Milhões de abelhas estão a morrer no Brasil e isso é um aviso

Mais de 500 milhões de abelhas morreram em quatro estados do sul do Brasil nos primeiros meses do ano. Os pesticidas podem ser os culpados deste autêntico assassínio em massa.

A morte em massa de abelhas devido aos químicos agrícolas já é há muito tempo uma preocupação no Brasil, onde, entre 1990 e 2016, o uso de pesticidas aumentou 770%, de acordo com a FAO, organização das Nações Unidas que acompanha o setor agrícola e alimentar. Mas a eleição de Jair Bolsonaro, que já deixou claro que questões ambientais ou de saúde não o impedirão de abrir caminho aos grandes agricultores que o apoiaram na corrida à presidência, veio agravar ainda mais o cenário.

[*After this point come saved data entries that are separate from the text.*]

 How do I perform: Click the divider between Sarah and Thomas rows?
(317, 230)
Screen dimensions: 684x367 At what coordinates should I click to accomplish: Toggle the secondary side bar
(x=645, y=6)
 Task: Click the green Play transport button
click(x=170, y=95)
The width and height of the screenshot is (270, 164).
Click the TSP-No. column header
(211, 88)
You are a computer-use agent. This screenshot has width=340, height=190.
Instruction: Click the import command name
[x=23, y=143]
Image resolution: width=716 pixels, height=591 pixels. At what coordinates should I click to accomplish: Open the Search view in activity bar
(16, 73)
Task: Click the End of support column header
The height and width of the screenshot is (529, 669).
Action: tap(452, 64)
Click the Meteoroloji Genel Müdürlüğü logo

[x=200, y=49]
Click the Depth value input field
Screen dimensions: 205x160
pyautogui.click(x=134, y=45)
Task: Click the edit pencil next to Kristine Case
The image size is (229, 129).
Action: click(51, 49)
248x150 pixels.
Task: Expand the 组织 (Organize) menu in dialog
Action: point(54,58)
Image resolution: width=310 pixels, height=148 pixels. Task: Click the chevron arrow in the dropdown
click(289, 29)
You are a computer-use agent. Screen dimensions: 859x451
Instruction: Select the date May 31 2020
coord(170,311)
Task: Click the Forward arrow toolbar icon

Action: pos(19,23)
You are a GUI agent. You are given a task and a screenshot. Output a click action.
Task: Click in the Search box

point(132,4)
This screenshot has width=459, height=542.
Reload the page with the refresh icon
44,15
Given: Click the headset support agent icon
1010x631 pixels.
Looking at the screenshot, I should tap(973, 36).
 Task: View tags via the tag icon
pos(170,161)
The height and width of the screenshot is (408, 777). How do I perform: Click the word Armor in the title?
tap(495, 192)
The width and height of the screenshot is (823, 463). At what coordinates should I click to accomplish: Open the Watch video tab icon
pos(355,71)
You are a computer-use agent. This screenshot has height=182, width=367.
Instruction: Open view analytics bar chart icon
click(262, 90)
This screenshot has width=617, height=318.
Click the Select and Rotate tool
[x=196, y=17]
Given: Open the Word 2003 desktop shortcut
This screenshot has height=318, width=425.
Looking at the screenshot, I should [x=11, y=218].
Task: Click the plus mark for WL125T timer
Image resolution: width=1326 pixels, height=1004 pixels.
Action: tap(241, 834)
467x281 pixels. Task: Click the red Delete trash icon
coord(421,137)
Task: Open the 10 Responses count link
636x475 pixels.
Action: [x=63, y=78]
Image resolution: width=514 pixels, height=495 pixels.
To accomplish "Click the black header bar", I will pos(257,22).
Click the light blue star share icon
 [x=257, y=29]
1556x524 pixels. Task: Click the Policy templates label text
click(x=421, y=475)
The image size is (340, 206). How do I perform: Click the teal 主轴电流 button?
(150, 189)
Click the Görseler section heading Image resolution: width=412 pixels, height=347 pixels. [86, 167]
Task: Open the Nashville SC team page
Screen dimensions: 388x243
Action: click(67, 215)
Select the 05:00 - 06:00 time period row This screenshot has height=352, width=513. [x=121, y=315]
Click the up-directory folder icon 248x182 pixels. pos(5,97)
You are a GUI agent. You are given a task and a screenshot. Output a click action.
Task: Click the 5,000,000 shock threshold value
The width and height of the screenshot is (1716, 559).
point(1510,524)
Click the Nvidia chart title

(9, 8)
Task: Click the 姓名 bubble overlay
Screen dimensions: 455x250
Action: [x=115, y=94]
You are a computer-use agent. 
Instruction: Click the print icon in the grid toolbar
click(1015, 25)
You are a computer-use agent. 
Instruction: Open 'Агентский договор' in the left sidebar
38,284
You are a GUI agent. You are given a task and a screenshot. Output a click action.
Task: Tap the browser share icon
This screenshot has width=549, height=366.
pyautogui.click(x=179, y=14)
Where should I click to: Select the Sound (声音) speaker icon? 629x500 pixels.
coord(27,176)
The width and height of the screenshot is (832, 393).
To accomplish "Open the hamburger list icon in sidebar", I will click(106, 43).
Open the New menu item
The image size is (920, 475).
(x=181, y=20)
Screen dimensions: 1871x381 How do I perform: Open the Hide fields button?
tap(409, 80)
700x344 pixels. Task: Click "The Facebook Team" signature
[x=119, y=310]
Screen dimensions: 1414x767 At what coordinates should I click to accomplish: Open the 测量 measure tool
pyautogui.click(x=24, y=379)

Por isso, a mortandade verificada nos primeiros meses do ano - mais de 500 milhões de abelhas em quatro estados do sul do país - voltou a trazer a questão a lume, chamando-se a atenção para a elevada quantidade e variedade de pesticidas usados na agricultura brasileira, alguns deles proibidos noutras regiões do mundo, como a União Europeia (UE). É o caso do Fipronil, que, de acordo com uma reportagem da Bloomberg, foi encontrado nas abelhas mortas.

Este agroquímico, que está banido da UE e foi classificado como possivelmente cancerígeno pela Agência Ambiental dos Estados Unidos da América, é, no entanto, autorizado no Brasil. Nada de espantar, se tivermos em conta que, segundo a Greenpeace, 40 por cento dos pesticidas usados neste país são altamente tóxicos e 32% não são permitidos na UE.

Acresce que, desde que Bolsonaro chegou ao Palácio do Planalto, foi atingido o recorde de pesticidas autorizados para venda - 290 - mais 27 por cento do que no mesmo período do ano passado - e é de esperar que os limites ao tipo de químicos e tóxicos sejam ainda mais alargados.

A variedade de produtos é uma das questões que mais alarma os especialistas. "Quanto maior for o número, mais baixas as nossas hipóteses de segurança, porque não é possível controlá-los a todos", disse à Bloomberg Silvia Cazenave, professora de toxicologia da Universidade de Campinas.

Teme-se, portanto, o pior: uma produção agrícola inundada de pesticidas que contaminam a alimentação humana. "A morte de todas estas abelhas é um sinal de que estamos a ser envenenados" disse ao site de notícias Carlos Alberto Bastos, presidente da Associação Apícola do Distrito Federal brasileira.